Nonetheless, marketing trends must be ‘right’, regardless of whether they are dictating or following consumer demand, otherwise advertising would cease to be the biggest industry in the world behind the space programme. So, if these trends are ‘right’, is the customer always right? First of all, I need to make a distinction between ‘the customer’ and ‘the consumer’, since the former needs to consider the latter in many cases.

The statement that the customer is always right is not true at all. It would be more correct to say that the customer must get what they ask for, regardless of whether they are right or wrong. If the customer is also the consumer, they reserve the right to be wrong, so in that sense they are always right. If a customer enjoys the privilege of falsely being right whilst actually being in the wrong, then their money will buy this.

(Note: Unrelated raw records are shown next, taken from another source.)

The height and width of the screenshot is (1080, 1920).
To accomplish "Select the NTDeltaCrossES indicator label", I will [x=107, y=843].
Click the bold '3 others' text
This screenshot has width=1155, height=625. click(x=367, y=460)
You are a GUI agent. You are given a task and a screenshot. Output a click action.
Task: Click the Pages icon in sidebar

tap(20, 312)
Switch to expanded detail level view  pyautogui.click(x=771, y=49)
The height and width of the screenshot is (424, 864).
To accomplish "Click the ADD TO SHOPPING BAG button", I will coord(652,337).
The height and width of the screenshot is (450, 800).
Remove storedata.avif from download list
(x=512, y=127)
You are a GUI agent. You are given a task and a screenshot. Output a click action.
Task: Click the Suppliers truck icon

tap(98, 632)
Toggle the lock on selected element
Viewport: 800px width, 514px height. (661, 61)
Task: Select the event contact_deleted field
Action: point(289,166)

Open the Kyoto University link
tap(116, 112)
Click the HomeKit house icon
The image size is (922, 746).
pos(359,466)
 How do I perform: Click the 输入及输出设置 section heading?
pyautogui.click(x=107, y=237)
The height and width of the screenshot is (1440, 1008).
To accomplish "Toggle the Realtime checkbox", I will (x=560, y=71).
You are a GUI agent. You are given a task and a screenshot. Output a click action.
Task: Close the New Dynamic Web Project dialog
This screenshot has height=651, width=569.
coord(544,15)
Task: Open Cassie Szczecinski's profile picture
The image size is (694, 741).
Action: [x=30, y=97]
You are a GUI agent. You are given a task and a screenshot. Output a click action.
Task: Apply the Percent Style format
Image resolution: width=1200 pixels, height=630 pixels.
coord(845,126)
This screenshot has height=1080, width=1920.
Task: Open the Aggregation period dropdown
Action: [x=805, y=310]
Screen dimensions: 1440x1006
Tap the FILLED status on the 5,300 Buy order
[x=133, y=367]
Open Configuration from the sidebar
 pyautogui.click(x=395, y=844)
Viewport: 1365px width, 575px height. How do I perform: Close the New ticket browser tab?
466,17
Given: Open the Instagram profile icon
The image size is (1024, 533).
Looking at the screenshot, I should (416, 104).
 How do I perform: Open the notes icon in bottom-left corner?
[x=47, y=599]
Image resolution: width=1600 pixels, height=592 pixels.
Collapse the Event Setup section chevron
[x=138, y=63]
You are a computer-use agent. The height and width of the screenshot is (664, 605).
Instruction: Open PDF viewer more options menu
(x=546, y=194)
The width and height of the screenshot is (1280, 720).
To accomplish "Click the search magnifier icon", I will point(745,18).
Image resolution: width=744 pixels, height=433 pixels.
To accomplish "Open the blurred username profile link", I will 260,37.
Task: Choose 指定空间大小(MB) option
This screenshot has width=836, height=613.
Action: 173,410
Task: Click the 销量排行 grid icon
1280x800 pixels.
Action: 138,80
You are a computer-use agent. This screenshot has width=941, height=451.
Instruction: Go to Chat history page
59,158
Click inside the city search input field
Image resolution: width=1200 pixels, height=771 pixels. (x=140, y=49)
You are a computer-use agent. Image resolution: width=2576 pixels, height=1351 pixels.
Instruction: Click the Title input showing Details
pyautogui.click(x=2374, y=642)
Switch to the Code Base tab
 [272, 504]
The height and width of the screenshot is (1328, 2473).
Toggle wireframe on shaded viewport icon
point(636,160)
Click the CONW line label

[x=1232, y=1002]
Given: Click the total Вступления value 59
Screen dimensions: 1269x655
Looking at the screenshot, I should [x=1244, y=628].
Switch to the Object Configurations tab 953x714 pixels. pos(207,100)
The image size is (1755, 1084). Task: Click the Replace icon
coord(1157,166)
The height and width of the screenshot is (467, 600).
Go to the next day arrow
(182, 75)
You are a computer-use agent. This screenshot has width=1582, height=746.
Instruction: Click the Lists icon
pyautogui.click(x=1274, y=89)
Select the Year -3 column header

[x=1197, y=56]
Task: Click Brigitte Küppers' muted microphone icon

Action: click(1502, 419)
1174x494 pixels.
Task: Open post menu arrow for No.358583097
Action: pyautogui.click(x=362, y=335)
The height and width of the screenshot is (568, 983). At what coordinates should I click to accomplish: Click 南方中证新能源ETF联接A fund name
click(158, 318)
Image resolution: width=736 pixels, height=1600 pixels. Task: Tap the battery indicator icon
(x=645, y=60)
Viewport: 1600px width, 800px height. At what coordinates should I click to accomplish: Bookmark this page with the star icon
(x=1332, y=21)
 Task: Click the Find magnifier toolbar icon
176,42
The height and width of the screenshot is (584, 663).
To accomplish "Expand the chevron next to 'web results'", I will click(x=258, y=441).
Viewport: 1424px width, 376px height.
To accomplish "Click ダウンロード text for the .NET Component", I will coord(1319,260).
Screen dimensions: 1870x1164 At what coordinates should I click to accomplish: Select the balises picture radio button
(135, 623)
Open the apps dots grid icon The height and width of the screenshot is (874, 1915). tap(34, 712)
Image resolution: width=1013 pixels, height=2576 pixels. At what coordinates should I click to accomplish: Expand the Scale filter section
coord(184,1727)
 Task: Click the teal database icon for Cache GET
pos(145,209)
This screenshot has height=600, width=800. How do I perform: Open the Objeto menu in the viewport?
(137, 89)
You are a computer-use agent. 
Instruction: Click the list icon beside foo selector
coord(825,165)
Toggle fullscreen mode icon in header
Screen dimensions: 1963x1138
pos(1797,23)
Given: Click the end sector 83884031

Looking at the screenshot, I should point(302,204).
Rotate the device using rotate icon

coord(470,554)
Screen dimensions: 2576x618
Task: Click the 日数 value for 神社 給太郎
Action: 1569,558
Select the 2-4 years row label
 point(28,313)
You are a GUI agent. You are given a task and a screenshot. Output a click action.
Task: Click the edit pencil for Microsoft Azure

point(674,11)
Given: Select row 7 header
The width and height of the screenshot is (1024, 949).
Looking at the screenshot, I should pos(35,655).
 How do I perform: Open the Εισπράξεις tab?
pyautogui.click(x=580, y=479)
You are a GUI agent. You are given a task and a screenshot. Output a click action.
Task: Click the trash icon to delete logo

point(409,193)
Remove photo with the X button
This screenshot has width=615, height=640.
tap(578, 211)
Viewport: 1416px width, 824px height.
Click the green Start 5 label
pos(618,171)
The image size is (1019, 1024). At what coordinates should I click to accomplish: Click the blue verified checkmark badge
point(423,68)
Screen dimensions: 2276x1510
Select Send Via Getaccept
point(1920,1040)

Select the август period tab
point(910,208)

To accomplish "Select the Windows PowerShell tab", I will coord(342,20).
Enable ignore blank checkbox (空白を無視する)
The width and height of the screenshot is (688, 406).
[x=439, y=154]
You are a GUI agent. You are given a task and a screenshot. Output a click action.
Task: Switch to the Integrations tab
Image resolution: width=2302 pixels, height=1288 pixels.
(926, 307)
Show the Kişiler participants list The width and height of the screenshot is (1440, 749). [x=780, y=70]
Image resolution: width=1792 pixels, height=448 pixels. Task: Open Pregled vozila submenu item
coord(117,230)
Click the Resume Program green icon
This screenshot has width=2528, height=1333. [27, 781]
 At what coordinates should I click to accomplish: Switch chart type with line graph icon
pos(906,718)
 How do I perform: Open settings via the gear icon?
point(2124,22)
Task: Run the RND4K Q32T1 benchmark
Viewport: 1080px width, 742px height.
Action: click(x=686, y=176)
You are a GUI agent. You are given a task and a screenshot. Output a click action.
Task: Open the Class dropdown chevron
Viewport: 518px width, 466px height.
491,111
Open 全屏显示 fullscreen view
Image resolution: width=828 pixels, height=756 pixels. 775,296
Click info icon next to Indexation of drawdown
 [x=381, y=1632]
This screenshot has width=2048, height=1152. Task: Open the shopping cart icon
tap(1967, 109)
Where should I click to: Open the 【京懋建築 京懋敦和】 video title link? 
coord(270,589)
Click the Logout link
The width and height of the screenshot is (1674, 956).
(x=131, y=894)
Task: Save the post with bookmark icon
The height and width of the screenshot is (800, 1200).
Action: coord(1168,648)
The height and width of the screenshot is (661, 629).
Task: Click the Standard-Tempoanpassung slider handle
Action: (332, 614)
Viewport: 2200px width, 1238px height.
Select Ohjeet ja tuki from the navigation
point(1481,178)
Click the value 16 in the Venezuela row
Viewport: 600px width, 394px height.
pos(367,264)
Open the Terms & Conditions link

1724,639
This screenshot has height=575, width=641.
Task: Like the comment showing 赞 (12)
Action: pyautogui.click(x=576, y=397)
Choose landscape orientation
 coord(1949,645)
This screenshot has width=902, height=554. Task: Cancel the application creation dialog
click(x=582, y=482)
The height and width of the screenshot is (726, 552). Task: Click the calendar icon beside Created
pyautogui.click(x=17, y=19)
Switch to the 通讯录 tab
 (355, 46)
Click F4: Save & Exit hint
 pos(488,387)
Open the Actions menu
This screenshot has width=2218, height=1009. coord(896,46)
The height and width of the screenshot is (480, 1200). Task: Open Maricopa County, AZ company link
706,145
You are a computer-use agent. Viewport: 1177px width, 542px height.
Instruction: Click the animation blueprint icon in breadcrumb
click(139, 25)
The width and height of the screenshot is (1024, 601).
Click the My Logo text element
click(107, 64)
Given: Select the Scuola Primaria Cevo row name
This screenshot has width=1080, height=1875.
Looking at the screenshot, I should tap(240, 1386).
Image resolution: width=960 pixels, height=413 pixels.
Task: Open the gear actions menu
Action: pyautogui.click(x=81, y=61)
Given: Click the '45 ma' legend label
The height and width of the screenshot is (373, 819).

With regard to professional services, the customer generally doesn’t want to be right. Most will want help understanding what gets results, and what is the right way to achieve this. This means that they are (more often than not) willing to listen to the advice of the experts they employ to handle their project. When it comes to creating a marketing tool such as a website, the responsibility of delivering a successful product doesn’t depend on the client being right, it depends on the tool itself being the right one for the job; achieving the target objectives. Fortunately, most clients will understand that their own subjective ideals have to be subservient to proper, established systems of approach.

In short, this means that whilst the designer is subject to the client, the client is subject to the end user, or target audience. So, it is the end user / consumer who is always right, since ultimately they are the ones who pay. If packaging and trends dictate how people buy in a given market, then these perceptions must meet the target audience expectation, and it is this dynamic that must be ‘right’ to accommodate both.

This leaves us to define the context of the word ‘right’. If we are talking about a moral right, then that leads us into the murky waters of advertising ethics, though if we are using the word ‘right’ to define a successful formula for selling, then anyone subscribing to a successful system is ‘right’. This may be the designer, it may also be the client, but it is always the end user / target audience, as they are the ones who are subject to the governing trends.

This may sound cynical, but who is the real cynic in manipulative or patronising advertising? The bottom line is that if a service or product offers real value for money that is the core of real sustainable marketing. There is no moral excuse for cynical advertising, though conversely, there is no excuse for not taking advantage of trends to promote a product or service in this day and age. The key is to deliver value for money in the marketplace, regardless of how we promote our services or products, and whether we take advantage of governing trends or not.